Stored data:
○ ○ ○ ○
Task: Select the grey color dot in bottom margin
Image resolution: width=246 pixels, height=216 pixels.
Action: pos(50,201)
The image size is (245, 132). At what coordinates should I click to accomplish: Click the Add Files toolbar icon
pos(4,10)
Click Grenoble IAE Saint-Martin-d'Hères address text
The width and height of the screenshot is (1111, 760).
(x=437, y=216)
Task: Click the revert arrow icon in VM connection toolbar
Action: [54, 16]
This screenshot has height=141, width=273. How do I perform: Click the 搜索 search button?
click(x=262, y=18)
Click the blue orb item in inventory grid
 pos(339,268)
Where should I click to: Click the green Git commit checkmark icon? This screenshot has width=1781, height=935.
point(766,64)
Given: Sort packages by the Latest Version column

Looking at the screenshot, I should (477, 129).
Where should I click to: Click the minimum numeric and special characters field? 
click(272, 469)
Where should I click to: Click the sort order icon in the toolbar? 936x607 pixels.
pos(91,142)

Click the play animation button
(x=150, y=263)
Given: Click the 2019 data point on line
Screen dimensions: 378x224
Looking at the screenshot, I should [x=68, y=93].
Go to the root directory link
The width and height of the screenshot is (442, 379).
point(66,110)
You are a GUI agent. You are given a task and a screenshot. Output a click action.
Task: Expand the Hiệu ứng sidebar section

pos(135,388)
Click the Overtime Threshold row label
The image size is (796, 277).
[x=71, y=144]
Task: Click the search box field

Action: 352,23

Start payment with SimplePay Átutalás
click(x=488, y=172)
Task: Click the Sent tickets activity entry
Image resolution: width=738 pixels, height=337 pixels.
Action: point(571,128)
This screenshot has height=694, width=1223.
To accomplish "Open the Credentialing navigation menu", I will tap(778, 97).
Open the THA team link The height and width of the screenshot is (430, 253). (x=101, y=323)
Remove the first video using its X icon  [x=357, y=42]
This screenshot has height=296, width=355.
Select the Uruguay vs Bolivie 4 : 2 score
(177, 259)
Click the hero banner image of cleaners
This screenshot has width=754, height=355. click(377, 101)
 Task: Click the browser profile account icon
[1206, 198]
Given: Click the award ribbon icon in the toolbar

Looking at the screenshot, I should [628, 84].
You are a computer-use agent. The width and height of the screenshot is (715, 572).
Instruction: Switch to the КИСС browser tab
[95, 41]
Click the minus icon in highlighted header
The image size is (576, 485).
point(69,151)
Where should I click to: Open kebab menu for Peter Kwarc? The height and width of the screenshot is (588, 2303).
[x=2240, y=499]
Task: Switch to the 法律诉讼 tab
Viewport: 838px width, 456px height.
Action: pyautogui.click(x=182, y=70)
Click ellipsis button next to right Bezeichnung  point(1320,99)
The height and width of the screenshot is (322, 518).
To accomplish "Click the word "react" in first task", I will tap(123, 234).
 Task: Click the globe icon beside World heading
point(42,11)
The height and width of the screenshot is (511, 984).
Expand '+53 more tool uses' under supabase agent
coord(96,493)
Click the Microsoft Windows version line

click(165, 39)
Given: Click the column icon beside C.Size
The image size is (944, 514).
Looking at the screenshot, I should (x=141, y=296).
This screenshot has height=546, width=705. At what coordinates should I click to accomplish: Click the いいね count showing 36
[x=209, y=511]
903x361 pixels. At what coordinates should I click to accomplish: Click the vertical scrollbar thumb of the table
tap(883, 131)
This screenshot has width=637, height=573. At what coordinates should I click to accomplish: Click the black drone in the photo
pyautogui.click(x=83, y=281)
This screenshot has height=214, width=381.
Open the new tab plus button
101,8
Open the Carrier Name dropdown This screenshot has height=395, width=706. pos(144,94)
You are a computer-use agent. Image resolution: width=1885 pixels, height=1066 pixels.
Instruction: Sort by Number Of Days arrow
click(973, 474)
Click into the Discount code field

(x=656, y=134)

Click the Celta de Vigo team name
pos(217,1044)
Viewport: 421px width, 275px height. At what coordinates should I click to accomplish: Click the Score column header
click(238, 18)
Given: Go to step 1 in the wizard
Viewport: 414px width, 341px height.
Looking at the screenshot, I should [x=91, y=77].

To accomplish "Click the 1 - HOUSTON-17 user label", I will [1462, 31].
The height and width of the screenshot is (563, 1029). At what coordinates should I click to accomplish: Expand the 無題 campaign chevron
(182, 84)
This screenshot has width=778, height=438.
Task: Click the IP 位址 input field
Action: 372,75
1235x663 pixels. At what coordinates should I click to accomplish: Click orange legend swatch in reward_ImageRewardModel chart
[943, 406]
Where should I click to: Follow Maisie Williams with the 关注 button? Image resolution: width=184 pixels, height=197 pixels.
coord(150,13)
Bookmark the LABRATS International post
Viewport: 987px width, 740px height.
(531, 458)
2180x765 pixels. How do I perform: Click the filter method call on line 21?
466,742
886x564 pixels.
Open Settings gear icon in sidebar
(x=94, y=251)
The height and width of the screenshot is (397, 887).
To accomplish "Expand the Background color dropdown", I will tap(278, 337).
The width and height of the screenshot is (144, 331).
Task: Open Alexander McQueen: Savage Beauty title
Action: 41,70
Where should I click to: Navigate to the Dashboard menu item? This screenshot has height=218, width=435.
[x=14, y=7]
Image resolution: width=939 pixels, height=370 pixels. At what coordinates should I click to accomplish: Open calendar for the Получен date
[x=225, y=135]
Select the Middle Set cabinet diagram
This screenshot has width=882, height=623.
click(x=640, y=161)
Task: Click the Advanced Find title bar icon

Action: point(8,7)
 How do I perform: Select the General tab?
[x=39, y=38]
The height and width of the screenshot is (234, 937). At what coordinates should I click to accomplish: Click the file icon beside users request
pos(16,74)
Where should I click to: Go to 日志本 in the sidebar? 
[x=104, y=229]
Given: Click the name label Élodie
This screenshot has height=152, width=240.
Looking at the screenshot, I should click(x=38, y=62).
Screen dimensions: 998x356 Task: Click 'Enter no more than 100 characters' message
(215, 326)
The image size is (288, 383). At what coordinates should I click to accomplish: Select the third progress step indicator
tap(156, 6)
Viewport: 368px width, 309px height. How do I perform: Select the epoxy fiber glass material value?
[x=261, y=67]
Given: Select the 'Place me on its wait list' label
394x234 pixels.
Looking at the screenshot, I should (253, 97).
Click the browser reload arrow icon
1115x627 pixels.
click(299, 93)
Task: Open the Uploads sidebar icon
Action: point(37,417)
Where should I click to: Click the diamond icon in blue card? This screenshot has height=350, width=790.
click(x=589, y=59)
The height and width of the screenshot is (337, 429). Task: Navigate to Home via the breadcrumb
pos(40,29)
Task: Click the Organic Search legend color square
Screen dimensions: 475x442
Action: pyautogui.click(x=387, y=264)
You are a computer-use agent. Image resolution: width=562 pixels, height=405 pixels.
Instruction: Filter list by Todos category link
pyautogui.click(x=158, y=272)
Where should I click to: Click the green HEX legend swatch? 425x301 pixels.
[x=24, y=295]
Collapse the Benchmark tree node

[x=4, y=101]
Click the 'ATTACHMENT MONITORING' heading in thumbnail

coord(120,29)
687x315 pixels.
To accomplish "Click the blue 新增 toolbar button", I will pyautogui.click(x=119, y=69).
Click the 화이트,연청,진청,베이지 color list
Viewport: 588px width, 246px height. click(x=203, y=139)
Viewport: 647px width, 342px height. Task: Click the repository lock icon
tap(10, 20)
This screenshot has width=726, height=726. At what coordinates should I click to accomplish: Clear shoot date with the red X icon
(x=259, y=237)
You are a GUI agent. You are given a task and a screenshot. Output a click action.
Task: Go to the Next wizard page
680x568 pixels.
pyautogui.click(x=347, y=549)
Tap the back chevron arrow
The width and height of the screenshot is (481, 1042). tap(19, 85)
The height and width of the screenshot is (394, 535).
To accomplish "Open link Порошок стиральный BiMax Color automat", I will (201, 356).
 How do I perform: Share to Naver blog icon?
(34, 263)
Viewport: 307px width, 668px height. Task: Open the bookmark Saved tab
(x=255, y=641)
○ ○ ○ ○
▶ **Assignment**
Your response should be each line that includes the word "computer", copied from the records.

▶ **Output of the exercise**
You are a computer-use agent. The width and height of the screenshot is (715, 572).
You are a computer-use agent. Image resolution: width=1885 pixels, height=1066 pixels.
You are a computer-use agent. Image resolution: width=562 pixels, height=405 pixels.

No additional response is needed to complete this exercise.